- Task to carry out -
The lines below, from the first through the one containing "The width and", are to be given again exactly, with pictures left out and nothing added.

- Data -
#####
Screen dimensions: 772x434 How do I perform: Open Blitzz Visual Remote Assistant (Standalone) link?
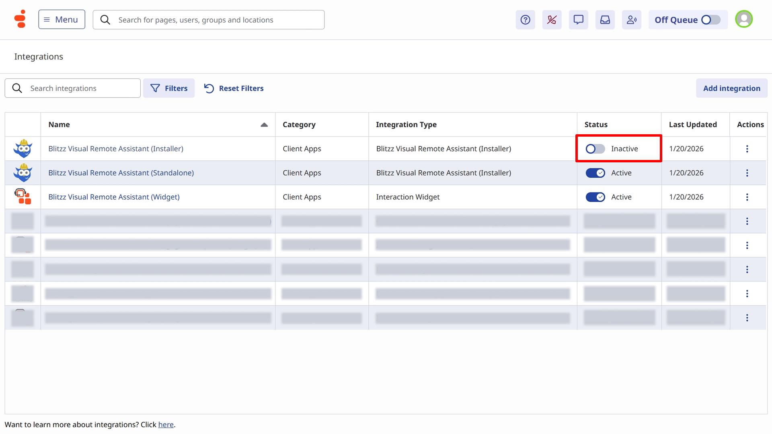[121, 173]
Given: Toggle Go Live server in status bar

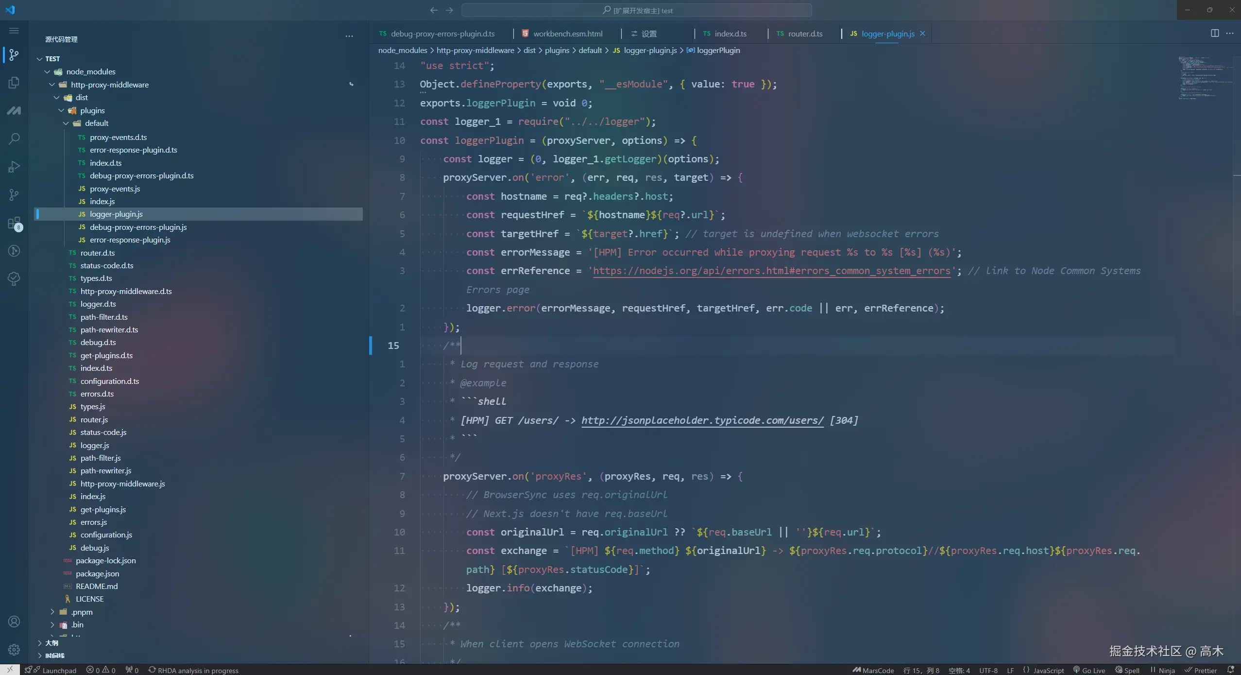Looking at the screenshot, I should 1089,670.
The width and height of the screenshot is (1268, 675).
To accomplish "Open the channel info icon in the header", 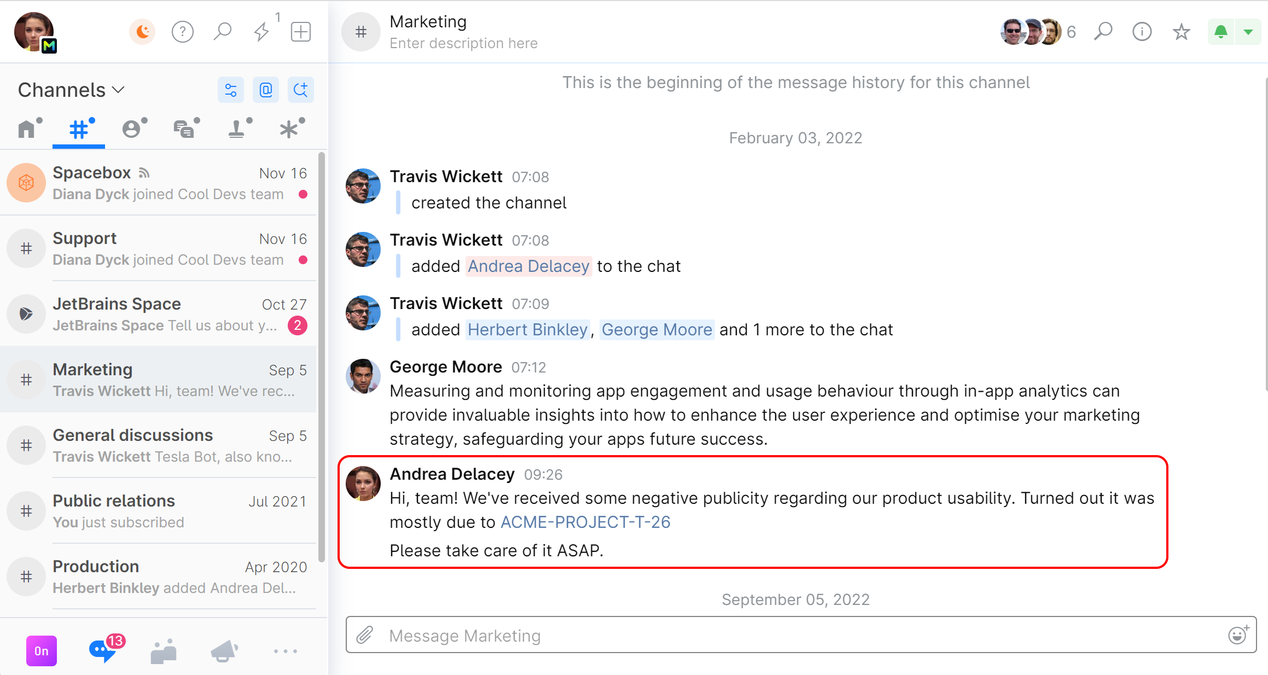I will 1142,32.
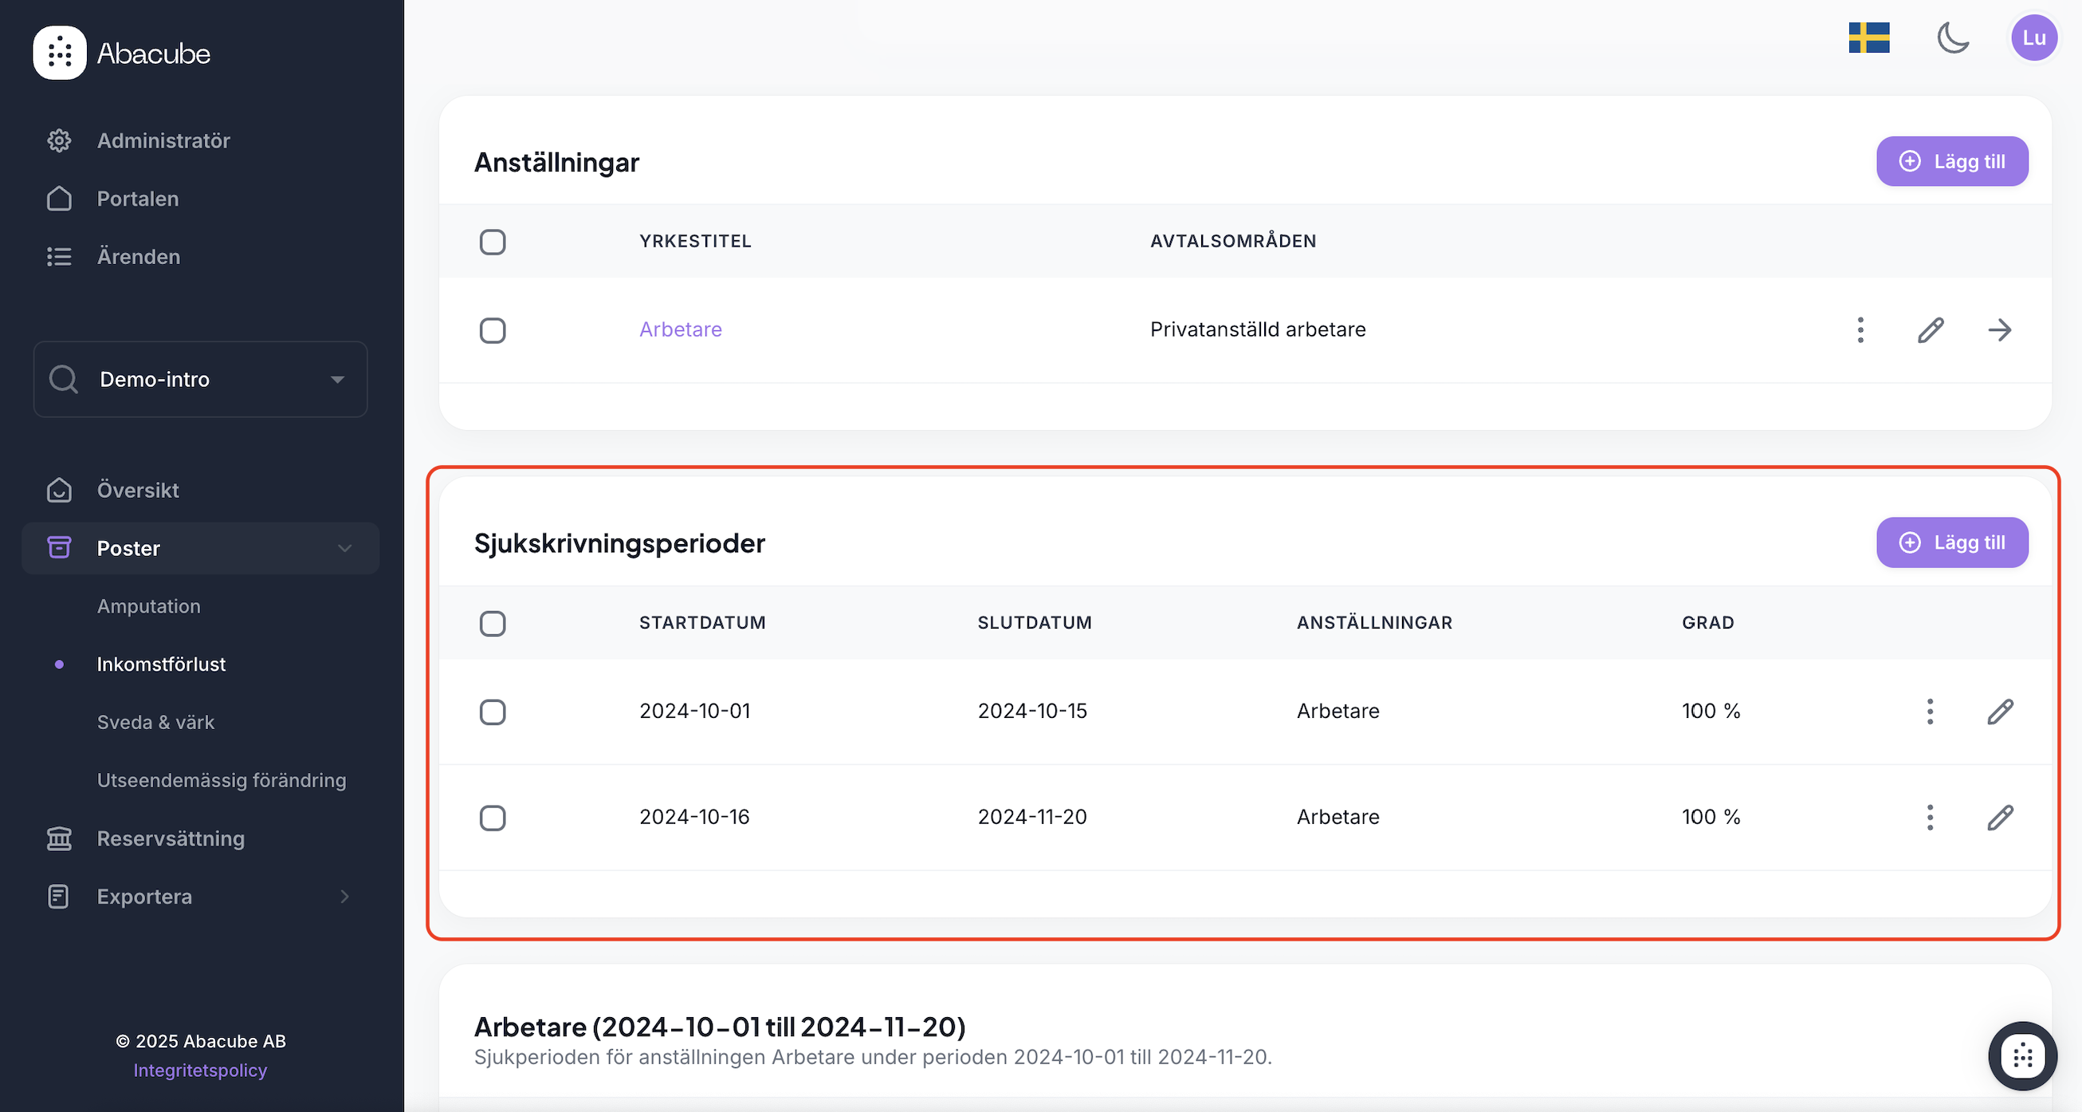The image size is (2082, 1112).
Task: Click the Arbetare job title link
Action: [x=681, y=330]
#####
- Response area -
Screen dimensions: 772x434 How do I perform: Open Blitzz Visual Remote Assistant (Standalone) link?
[121, 173]
Given: Toggle Go Live server in status bar

Looking at the screenshot, I should 1089,670.
The width and height of the screenshot is (1268, 675).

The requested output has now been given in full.